DATA PROVIDED:
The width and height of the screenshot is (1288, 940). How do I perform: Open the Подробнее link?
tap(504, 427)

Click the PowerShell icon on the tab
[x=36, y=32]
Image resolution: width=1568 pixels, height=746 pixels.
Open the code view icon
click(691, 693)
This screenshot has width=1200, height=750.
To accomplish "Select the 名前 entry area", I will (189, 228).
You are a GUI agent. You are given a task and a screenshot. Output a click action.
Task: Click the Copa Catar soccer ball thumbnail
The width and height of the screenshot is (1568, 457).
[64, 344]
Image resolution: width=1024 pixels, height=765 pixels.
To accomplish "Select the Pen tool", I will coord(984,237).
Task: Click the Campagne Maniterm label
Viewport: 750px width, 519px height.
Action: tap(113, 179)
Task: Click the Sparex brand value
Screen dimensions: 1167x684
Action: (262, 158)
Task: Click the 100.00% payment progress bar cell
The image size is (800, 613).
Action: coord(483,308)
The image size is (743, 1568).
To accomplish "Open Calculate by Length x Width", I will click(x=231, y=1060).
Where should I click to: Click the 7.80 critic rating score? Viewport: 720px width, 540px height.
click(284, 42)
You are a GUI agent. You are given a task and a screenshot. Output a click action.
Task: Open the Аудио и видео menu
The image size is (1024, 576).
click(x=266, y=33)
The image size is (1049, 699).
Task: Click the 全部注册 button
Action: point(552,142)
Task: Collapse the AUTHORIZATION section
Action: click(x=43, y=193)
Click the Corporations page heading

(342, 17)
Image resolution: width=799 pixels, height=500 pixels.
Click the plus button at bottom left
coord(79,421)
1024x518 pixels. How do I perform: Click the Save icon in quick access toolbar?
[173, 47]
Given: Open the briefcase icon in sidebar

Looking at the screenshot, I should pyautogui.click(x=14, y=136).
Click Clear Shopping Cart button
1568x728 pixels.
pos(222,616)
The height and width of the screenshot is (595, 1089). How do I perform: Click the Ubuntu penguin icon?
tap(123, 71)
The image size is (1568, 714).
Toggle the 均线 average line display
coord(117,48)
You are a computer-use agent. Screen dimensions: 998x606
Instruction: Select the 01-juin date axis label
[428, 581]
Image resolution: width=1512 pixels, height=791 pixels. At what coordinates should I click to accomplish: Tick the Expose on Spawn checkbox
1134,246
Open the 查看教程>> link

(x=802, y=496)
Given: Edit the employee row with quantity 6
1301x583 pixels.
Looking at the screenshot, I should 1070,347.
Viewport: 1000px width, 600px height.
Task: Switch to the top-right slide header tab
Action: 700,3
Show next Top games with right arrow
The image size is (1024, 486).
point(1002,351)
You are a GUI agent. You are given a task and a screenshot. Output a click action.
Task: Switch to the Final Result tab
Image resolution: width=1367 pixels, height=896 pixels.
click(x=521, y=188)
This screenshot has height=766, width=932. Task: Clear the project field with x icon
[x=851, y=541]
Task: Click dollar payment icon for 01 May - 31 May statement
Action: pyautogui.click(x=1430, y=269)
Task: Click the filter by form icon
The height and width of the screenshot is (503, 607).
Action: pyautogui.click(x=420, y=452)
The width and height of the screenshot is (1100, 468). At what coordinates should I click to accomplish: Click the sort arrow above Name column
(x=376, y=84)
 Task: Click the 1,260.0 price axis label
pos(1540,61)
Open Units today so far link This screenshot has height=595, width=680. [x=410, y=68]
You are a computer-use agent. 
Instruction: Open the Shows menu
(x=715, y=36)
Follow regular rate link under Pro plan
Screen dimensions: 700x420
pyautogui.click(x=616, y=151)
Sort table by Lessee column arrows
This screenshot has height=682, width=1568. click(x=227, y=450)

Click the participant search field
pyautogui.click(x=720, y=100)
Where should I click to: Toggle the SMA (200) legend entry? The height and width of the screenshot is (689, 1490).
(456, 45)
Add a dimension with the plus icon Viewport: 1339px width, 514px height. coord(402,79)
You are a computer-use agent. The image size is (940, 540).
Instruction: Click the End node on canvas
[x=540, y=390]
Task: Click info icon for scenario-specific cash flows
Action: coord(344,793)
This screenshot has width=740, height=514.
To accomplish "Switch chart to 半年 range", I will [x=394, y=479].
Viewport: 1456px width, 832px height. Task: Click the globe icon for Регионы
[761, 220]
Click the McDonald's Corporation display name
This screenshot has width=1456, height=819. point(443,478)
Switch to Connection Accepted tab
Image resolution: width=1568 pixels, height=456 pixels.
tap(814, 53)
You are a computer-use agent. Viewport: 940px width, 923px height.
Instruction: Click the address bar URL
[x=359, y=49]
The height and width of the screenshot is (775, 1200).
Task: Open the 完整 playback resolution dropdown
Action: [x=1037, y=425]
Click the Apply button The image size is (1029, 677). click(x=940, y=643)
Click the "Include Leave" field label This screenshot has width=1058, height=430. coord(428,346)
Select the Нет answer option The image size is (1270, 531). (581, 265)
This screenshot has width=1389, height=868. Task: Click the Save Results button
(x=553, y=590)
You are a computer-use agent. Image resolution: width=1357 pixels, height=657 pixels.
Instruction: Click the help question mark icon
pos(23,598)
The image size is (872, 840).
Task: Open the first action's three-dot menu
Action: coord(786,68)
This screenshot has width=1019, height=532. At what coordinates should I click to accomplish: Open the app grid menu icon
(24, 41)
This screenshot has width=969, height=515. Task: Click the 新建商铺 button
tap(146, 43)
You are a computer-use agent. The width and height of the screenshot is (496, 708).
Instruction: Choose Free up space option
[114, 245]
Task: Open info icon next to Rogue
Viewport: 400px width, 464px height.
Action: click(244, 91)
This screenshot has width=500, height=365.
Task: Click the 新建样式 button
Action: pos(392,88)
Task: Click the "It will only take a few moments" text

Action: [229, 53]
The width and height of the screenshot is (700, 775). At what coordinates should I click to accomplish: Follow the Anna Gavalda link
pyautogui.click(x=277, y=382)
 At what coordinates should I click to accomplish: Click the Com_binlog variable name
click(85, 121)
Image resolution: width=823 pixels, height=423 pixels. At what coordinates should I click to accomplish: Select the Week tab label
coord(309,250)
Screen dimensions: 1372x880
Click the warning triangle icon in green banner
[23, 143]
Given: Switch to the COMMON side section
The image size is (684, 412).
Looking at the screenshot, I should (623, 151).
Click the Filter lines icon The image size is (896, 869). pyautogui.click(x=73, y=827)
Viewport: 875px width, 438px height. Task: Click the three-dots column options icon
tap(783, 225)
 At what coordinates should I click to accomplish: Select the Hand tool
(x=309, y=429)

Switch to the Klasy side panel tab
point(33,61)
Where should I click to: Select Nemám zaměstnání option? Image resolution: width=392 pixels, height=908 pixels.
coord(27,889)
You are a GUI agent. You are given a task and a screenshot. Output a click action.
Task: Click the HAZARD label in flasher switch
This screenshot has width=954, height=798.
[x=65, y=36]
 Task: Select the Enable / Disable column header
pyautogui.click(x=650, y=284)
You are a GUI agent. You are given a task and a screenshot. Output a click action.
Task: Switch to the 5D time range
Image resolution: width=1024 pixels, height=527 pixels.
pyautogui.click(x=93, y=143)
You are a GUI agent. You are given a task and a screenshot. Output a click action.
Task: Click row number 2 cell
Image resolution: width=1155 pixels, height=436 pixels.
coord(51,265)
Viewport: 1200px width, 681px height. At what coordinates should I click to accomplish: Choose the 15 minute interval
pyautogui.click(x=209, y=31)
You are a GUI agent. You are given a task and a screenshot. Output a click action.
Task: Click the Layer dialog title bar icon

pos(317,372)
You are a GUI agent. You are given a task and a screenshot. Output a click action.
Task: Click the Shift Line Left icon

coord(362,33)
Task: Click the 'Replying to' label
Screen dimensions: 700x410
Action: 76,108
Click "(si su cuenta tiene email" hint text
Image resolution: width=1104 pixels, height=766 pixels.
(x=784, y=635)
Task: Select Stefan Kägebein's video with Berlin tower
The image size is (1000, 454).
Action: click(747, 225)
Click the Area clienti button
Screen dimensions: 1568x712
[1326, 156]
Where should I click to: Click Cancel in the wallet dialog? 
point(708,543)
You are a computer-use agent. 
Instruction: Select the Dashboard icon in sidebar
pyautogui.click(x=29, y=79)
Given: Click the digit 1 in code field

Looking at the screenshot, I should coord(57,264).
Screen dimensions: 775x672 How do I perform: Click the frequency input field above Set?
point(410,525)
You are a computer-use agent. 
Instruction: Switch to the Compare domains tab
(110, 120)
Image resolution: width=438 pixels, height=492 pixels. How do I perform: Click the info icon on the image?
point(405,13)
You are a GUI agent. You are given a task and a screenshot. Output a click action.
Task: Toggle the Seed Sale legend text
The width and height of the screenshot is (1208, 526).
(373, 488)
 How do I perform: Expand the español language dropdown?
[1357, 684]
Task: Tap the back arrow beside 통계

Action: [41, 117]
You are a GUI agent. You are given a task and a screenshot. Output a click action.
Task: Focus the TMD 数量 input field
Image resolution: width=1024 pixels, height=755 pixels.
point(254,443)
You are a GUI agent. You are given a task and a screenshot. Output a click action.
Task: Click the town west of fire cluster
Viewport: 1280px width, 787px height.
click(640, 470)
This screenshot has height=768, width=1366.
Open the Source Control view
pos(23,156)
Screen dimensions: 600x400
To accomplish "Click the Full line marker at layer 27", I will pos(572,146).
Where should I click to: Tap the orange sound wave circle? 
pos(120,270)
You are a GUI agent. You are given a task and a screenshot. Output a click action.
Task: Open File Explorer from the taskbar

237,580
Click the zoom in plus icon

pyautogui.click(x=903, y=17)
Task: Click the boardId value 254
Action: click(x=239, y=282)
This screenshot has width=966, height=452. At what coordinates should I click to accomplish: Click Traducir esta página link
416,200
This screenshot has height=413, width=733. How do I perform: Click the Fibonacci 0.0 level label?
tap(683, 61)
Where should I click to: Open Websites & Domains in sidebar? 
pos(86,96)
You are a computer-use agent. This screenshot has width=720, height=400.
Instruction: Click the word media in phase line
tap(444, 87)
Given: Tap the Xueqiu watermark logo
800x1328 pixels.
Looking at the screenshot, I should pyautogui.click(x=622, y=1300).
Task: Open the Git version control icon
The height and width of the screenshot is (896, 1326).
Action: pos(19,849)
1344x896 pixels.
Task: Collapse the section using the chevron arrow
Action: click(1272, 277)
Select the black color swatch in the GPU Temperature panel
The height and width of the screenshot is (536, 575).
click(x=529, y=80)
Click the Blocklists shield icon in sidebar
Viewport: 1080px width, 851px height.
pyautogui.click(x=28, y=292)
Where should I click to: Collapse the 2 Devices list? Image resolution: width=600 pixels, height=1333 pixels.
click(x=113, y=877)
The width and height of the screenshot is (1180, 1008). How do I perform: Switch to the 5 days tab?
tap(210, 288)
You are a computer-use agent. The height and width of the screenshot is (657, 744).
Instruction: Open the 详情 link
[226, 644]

PROBLEM DESCRIPTION:
What this exercise asks for is every line of the data above with the word "cell".

WRITTEN ANSWER:
Task: Click the 100.00% payment progress bar cell
Task: Click row number 2 cell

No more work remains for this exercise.